Rio Primary School Shooting: 13 Children Killed

Posted on April 7, 2011


Thirteen children were killed, an official said, when a gunman opened fire at Tasso de Oliveira school in Rio de Janeiro. The killer shot himself dead when police arrived. Photograph: Antonio Scorza/AFP/Getty Images

As many as 20 pupils are feared dead after a gunman opened fire in a primary school in western Rio de Janeiro.

The vice-mayor of western Rio said 12 people had died in the shooting at Tasso da Silveira primary school, although it was not clear if that figure was accurate or included the attacker. Edmar Teixeira said the gunman was a 24-year-old former student who pretended to be giving a speech to students before opening fire with two handguns. When police appeared at the scene the gunman shot himself dead, Teixeira said.

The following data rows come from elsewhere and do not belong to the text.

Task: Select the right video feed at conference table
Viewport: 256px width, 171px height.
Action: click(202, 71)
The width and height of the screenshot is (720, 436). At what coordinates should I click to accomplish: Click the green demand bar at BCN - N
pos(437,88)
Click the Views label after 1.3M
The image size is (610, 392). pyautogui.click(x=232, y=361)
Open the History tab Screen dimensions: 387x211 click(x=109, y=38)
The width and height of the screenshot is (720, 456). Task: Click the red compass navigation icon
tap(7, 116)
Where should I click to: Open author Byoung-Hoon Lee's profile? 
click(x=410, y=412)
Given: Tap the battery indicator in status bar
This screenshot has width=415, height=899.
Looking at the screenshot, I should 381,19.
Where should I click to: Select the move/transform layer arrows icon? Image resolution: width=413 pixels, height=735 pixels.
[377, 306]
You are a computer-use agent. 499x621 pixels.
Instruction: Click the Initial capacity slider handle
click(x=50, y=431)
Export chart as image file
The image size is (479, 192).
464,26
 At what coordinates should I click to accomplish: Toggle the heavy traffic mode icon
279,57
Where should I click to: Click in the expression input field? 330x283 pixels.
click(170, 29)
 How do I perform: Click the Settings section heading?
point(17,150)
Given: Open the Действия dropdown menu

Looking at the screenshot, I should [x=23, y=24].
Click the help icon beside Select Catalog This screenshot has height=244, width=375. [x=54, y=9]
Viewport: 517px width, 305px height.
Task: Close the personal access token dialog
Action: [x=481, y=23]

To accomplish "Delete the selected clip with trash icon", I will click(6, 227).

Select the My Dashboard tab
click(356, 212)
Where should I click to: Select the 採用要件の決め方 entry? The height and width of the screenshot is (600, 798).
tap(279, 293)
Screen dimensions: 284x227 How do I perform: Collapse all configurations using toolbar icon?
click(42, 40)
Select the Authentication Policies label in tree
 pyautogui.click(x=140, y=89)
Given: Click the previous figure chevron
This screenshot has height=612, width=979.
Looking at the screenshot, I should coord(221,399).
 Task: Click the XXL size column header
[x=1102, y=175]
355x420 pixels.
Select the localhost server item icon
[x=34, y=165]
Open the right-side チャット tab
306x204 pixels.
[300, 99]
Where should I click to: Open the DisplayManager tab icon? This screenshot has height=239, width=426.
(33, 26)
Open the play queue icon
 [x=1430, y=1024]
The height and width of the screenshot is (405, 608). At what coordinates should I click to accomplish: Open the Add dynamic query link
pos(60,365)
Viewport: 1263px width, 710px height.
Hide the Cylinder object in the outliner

He left behind a letter outlining his motives.

One witness told the Guardian he had seen between 15 and 20 children dead or seriously wounded.

“It is a massacre, a true massacre,” said Roni de Macedo, a fireman who arrived on the scene shortly after the shooting began and dragged eight seriously injured children from the school.

“There is blood on the walls, blood on the chairs. There are 15 to 20 dead I think,” said De Macedo, who was covered in blood. “I’ve never seen anything like this. It’s like something in the United States.”

A girl is carried after nearly fainting as she leaves the school building where a gunman opened fire on children. (Sergio Moraes/Reuters)

A woman reacts outside after a school shooting killed at least 13 people in Rio de Janeiro, Brazil, on April 7, 2011. (Victor R. Caivano/AP)

Parents and relatives of schoolchildren try to charge through a police line outside the Tasso da Silveira. (Sergio Moraes/Reuters)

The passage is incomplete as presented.